## What to do
In the advisory letter about taping a town meeting, translate this sentence into Spanish: "Although a motion to adjourn was adopted, signifying the end of the meeting, Board members remained and discussed the merits of a person being considered for appointment to the Board."

## Source excerpt
---*---

June 18, 2004
Hon. Al Cardamone
Supervisor, Town of Greenville
P.O. Box 38
Greenville, NY 12083
Mr. J. Theodore Hilscher
Hilscher & Hilscher
327 Main Street
Catskill, NY 12414
The staff of the Committee on Open Government is authorized to issue advisory opinions. The ensuing staff advisory opinion is based solely upon the facts presented in your correspondence, unless otherwise indicated.
Dear Supervisor Cardamone and Town Attorney Hilscher:
I have received correspondence from both of you concerning public access to a certain tape recording. The Supervisor has asked whether he is prohibited from disclosing the recording to the public; the Town Attorney asked whether the tape is subject to the Freedom of Information Law and whether it should be released to the public.
It is noted that several individuals have contacted me to discuss the matter, and based on those conversations and the written materials sent to me, the facts as I understand them, are as follows.
By way of background, the Supervisor wrote that "we", presumably the Town Board, began to record meetings several weeks ago with the intention of enabling those who cannot attend meetings of Town bodies to see and hear events occurring at those meetings. In this instance, the meeting of the Zoning Board of Appeals was taped. Although a motion to adjourn was adopted, signifying the end of the meeting, Board members remained and discussed the merits of a person being considered for appointment to the Board. It was apparently unknown to the members or others that the recording continued and captured the discussion on tape.
A variety of issues may be pertinent in relation to the foregoing, and I offer the ensuing brief comments.
First, there is nothing in the Open Meetings Law or any other statute concerning the recording of meetings of a public body, such as a town board, a planning board or a zoning board of appeals. Nevertheless, judicial decisions indicate that any person may audio record or video record an open meeting of a public body, so long as the use of the recording equipment is neither disruptive nor obtrusive [see e.g., Mitchell v. Board of Education of the Garden City Union Free School District, 113 AD2d 924 (1985); Csorny v. Shoreham-Wading River Central School District, 759 NYS2d 513, 305 AD2d 83 (2003)]. Therefore, I believe that the Town Board, a member thereof, or any member of the public may record a meeting, so long as that entity or person does so without disruption.

---*---

## Data block

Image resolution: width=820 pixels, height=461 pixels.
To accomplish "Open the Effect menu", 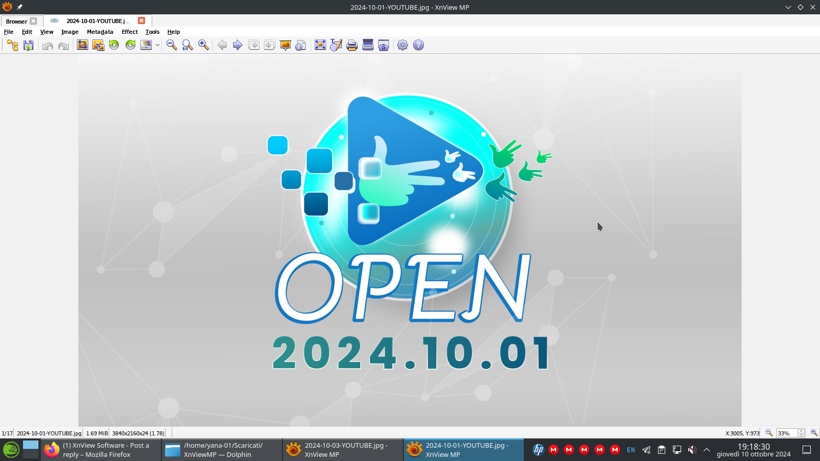I will pyautogui.click(x=130, y=32).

---*---

## Exercise output
Aunque se aprobó una moción para levantar la sesión, lo que marcaba el fin de la reunión, los miembros de la Junta se quedaron y hablaron de los méritos de una persona a la que se consideraba para un nombramiento en la Junta.